Although many spinal biologic products are available, a cost-effective and universally safe bone graft substitute material for spine fusion has yet to be proven. Additive manufacturing has enhanced our ability to utilize different biomaterials to engineer structurally stable bone grafts. Here, components with both osteoinductive and osteoconductive properties (synthetic hydroxyapatite (HA) and demineralized bone matrix (DBM) particles in a poly(lactide-co-glycolide), PLG, elastomer) were 3D-printed into a scaffold to promote osteointegration with an end goal of spine fusion without the need for recombinant growth factor. "3D-Paints" containing a minority component of PLG and varying volumetric ratios of synthetic HA and human DBM particles (1:0, 3:1, 1:1, 1:3, and 0:1 HA:DBM) were printed into scaffolds for bilateral implantation at the L4-L5 transverse processes in female Sprague-Dawley rats (N=12/group).
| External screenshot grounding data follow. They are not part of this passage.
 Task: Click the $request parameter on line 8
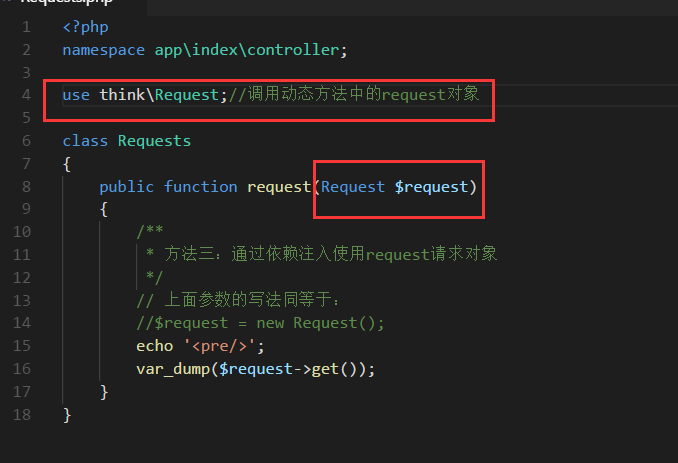(431, 187)
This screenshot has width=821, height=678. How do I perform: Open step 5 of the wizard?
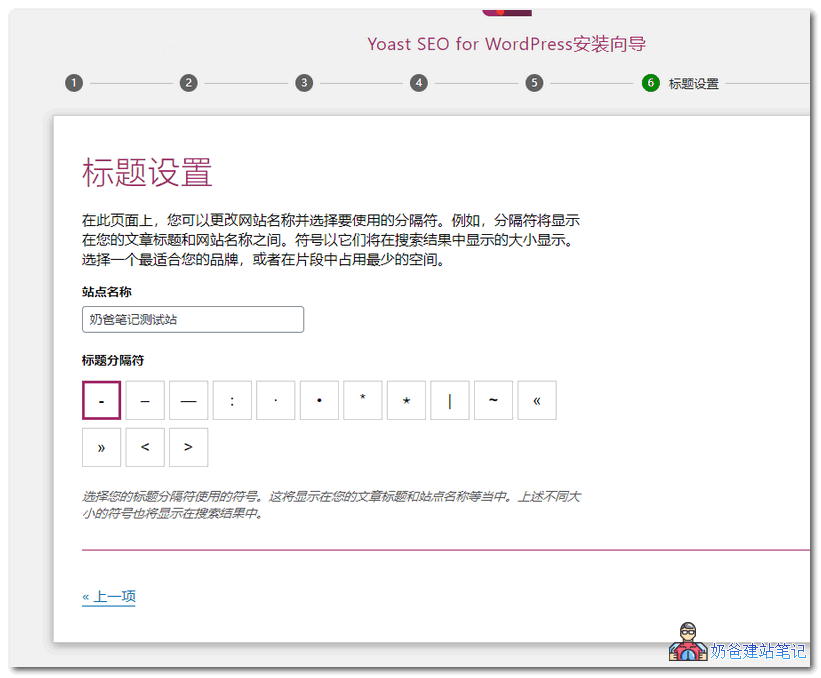tap(534, 83)
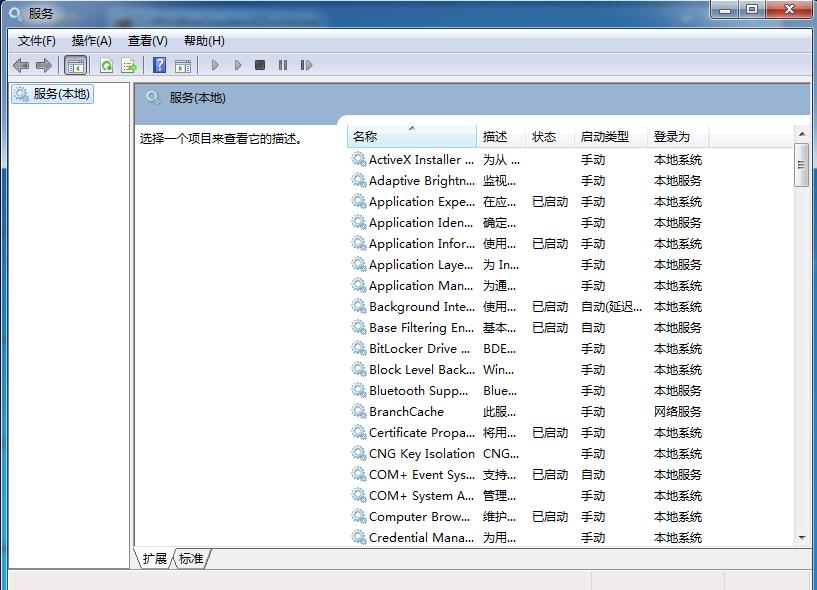Select the 服务(本地) node in left pane
Image resolution: width=817 pixels, height=590 pixels.
pos(52,93)
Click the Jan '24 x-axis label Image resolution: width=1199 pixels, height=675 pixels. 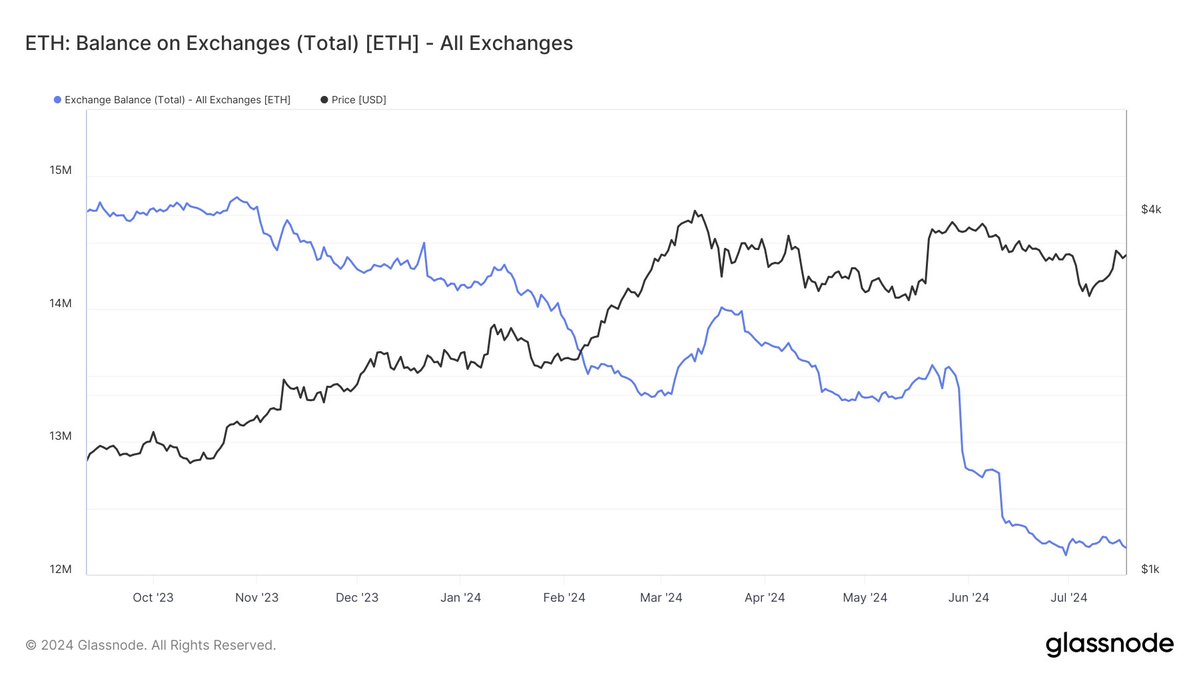tap(460, 598)
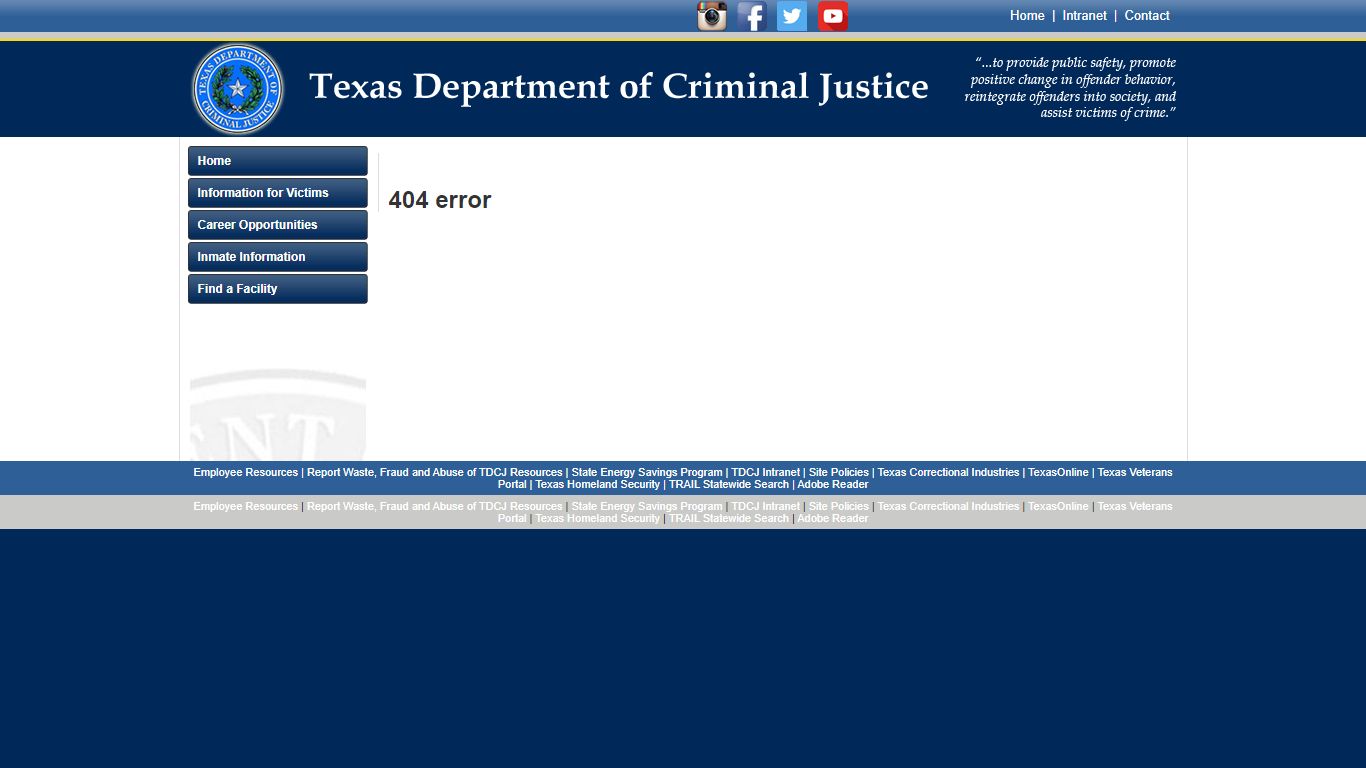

Manual palpation was used to evaluate spine fusion 8 weeks post-operatively. Osteointegration and de novo bone formation within struts were evaluated by laboratory and synchrotron microCT and histology. The 3:1 HA:DBM composite achieved both the highest mean fusion score and fusion rate (92%), which was significantly greater than the 3D-printed DBM-only scaffold (42%). New bone was identified extending from the transverse processes into adjacent scaffold macropores, and osteointegration scores (extent of bone growth into scaffolds) correlated with fusion scores. Strikingly, synchrotron microCT imaging showed that the combination of HA and DBM resulted in the growth of bone-like spicules around the DBM particles inside scaffold struts. These mineralized spicules were not observed in DBM-only scaffolds, suggesting that de novo spicule formation requires both the HA and DBM components. This 3D-printable composite scaffold exploits the advantages of additive manufacturing and the combined properties of HA and DBM to promote de novo bone formation and stabilize the spine in a rat model. Thus, this recombinant growth factor-free material may have the potential to overcome the limitations of currently-used bone graft substitutes for spinal fusion.